About halfway through the Psychology class, this Not-So-Real-Man, the Psychology 101 teacher, started to talk about how our life experiences color the way we see the world.
As an example, he suggested "What happens when you shoot a gun?"
Then he pointed to me, sitting in the front row as if I was an eager student, and asked me to answer the question.
He had never spoken a word to me before that moment, in the shop or in class,and I never had spoken to him. It was as if he had pushed the GO button and I was an automaton. Entirely unrehearsed, I began to speak with the determination to give the best explanation I could provide about a phenomenon which I could address with some authority.
"When you pull the trigger of a firearm, you release the stored energy of a compressed spring which impels a sharpened rod known as the 'firing pin' forward. The firing pin strikes a primer on the base of the cartridge with sufficient momentum to dent the soft metal, driving the cup of the primer against an inverted cone and compressing the primer medium, which is highly sensitive to impact, between the cup and the cone. The primer medium ignites under this condition and this fiery gas is injected into the body of the cartridge through a 'flash hole' in the base of the cartridge."

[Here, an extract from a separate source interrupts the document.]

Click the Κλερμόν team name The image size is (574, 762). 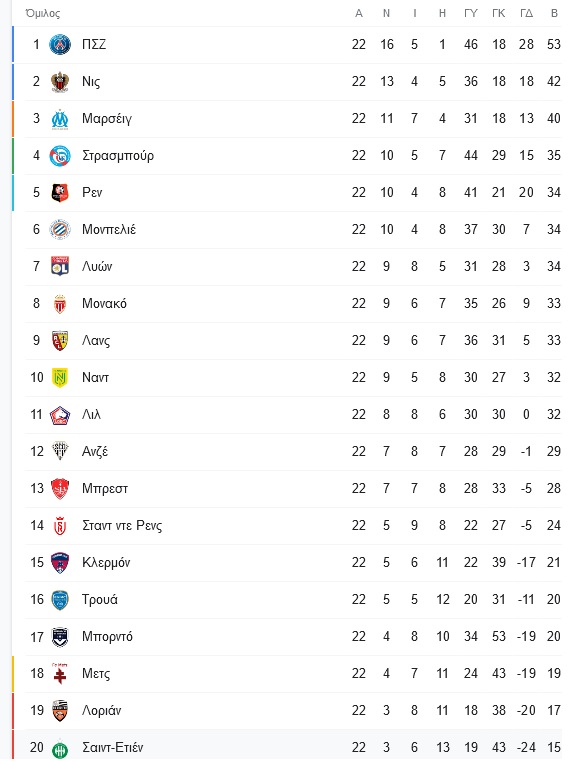click(x=106, y=563)
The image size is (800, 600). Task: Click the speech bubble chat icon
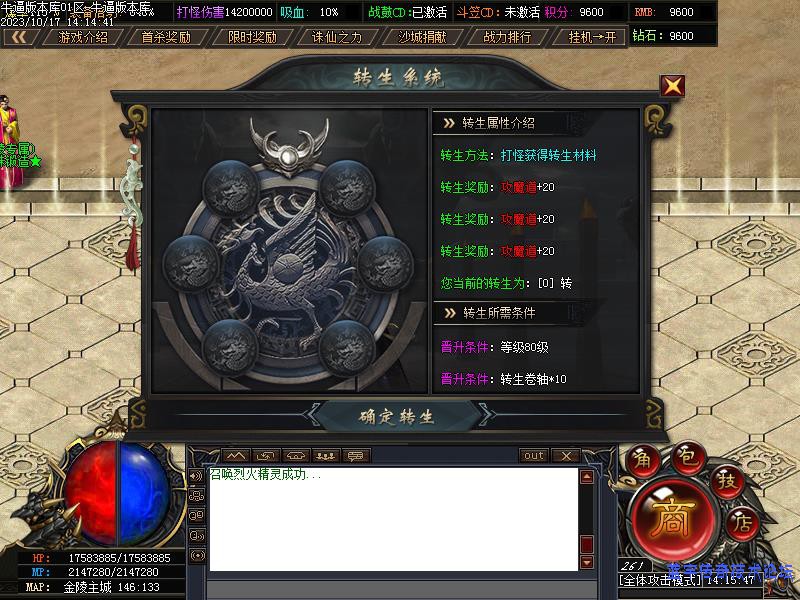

I went on to describe the components of the primer medium and compare it with the 'explosive' (or "fast burning") properties of the gunpowder, the rapid but controlled expansion of gasses, pushing the bullet or shot charge down the barrel, the effect of rifling on a bullet ... in short, I provided enough detail description of the process to take up two or three minutes of extemporaneous discussion about exactly what happens when you pull the trigger of a firearm.
Nobody said a thing while I was talking, and after the teacher was sure I was done he nodded his head and pointed to someone else.
Someone who hadn't fallen asleep during my speech.
"What happens when you pull the trigger on a gun?"
I'm sure the teacher chose the next person as carefully as he had chosen me, because the answer he received was: "The gun goes bang, a bullet either hits the deer or misses it". Or words to that effect. No more, probably less.
That was the moment when I realized I was A Geek. No, I didn't have the word for it ... only several years later did I understand that a pedantic over-explainer could be defined by a single word ... but I knew. I knew.
Fortunately, by this time I was familiar with the phenomenon of personal embarrassment. This was just the first time it didn't involve kissing a girl in a public place. But that's another story.